之前他也没有注意殷总的新闻,只是看到照片里有花月晰,并未多想。但是今晚他看到有关花月晰的丑闻后才察觉到事情的不一般。他赶紧又去翻那些新闻,这才惊觉为什么张张殷总照片上都有个花月晰呢?他马上就觉得这事儿大了,否则花月晰那些丑闻上,为什么都围绕着她抢别人老公上做文章呢?
赵总助赶紧给刘志川打电话,得到的结果是殷总连夜赶回N市,他便连滚带爬的赶到了,争取个主动没准殷总不会发那么大的脾气,否则真不知道会出什么事儿。
“Shit!”殷权有一种暴走的趋势,他咬着牙,太阳穴处青筋必露,“混蛋何光南,竟然不跟我说!”

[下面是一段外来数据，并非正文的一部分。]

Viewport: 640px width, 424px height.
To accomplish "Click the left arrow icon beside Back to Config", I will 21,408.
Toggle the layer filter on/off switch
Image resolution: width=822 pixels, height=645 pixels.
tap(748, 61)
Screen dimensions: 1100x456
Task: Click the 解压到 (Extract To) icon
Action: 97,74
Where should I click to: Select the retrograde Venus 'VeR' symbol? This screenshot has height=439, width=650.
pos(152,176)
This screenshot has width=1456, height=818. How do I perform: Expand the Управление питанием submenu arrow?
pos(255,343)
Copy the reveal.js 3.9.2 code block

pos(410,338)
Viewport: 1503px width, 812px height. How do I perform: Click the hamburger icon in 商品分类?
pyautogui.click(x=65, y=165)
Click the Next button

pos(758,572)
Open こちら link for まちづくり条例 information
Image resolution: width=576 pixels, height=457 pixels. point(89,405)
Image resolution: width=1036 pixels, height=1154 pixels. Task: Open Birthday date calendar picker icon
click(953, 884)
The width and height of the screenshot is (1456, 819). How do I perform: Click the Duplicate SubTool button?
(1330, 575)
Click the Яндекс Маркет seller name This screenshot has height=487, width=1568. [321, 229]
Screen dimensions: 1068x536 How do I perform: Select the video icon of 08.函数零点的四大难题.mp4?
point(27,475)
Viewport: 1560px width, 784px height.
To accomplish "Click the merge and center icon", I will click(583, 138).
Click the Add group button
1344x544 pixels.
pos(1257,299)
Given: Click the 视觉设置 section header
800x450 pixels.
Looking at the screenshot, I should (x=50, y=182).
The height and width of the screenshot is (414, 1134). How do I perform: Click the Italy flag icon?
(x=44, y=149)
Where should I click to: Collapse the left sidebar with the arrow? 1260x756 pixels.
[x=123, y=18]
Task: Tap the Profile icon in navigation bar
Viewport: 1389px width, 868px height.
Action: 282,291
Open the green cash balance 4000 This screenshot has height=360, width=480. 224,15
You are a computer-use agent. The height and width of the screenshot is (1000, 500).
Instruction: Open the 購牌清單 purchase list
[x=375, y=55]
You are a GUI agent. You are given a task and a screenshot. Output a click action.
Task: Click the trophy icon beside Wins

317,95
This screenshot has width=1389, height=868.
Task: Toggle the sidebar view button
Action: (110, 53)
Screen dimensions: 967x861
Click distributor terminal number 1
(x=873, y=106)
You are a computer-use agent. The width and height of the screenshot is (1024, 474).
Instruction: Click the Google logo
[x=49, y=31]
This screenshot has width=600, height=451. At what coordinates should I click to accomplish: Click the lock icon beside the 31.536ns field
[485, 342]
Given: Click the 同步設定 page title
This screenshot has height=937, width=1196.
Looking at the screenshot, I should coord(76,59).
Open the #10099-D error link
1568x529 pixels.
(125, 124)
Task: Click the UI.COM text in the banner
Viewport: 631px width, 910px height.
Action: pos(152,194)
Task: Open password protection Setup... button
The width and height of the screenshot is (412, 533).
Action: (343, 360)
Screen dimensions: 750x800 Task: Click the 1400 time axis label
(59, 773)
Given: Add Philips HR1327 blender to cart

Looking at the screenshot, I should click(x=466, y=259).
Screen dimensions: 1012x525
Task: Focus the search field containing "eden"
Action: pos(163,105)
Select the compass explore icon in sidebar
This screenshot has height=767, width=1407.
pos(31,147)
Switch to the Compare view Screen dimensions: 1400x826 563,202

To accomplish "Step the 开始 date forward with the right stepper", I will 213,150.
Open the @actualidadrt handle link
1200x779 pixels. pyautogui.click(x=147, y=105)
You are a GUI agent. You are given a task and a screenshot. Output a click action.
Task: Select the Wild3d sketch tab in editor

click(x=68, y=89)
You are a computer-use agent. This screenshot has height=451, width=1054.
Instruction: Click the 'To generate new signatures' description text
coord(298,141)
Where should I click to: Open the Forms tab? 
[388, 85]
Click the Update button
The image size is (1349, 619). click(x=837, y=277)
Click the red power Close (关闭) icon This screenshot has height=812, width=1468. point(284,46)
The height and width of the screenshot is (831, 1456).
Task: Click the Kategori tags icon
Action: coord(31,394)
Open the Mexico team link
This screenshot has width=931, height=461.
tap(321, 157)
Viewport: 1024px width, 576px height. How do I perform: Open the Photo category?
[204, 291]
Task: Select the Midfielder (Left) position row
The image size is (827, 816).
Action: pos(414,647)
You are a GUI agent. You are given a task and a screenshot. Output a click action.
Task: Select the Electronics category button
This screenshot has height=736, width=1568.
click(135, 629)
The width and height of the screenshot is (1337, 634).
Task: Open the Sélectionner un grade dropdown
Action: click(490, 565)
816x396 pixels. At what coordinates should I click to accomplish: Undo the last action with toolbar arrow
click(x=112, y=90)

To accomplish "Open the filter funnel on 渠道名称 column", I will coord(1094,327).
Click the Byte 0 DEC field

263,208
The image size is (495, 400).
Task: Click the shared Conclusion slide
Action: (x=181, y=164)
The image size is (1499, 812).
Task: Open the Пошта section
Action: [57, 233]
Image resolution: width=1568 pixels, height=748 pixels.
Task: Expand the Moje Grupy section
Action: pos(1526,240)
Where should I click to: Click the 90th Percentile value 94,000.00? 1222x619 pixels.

赵总助心里哀怨,这怎么防啊?难道把公司里的女人都清离太太身边?可是如果太太身边都是男人,殷总也不会放心吧!
殷权问他:“太太当时的表情怎么样?”
赵总助刚才已经想过这个问题了,于是他没多想,然后说道:“深思!”
殷权的表情更难看了,他坐上车,心里想着第一眼看到花月晰那么让人不舒服的时候,就应该把人给清出公司。
赵总助跟着就想上车,殷权抬眼瞥过去,冷芒四射,赵总助那刚沾了座椅的屁股,顿时就呆滞在半空,头还向后扭着,一只腿在车里,一只腿在车外还没完全拔回来。真是高难度的姿势,极其搞笑。
Lee强忍着笑意,心想真像一只搔首弄姿的山鸡。
“殷、殷总!”赵总助讪讪地叫。
“花月晰已经离职,你从法务部找名岁数大些的女性来担任珠宝店的律师,现在就去办!”殷权冷声吩咐。
“是!”这明摆着不让他跟着,赵总助只好用门外的腿使力,将没完全坐下的屁股,又收了回去。
“开车!”殷权沉声命令。
赵总助刚刚关上车门,车子就飞速开走了,那疾驰的风差点把他给卷一个跟头。他冷汗直滴,心里哀嚎,被迁怒了!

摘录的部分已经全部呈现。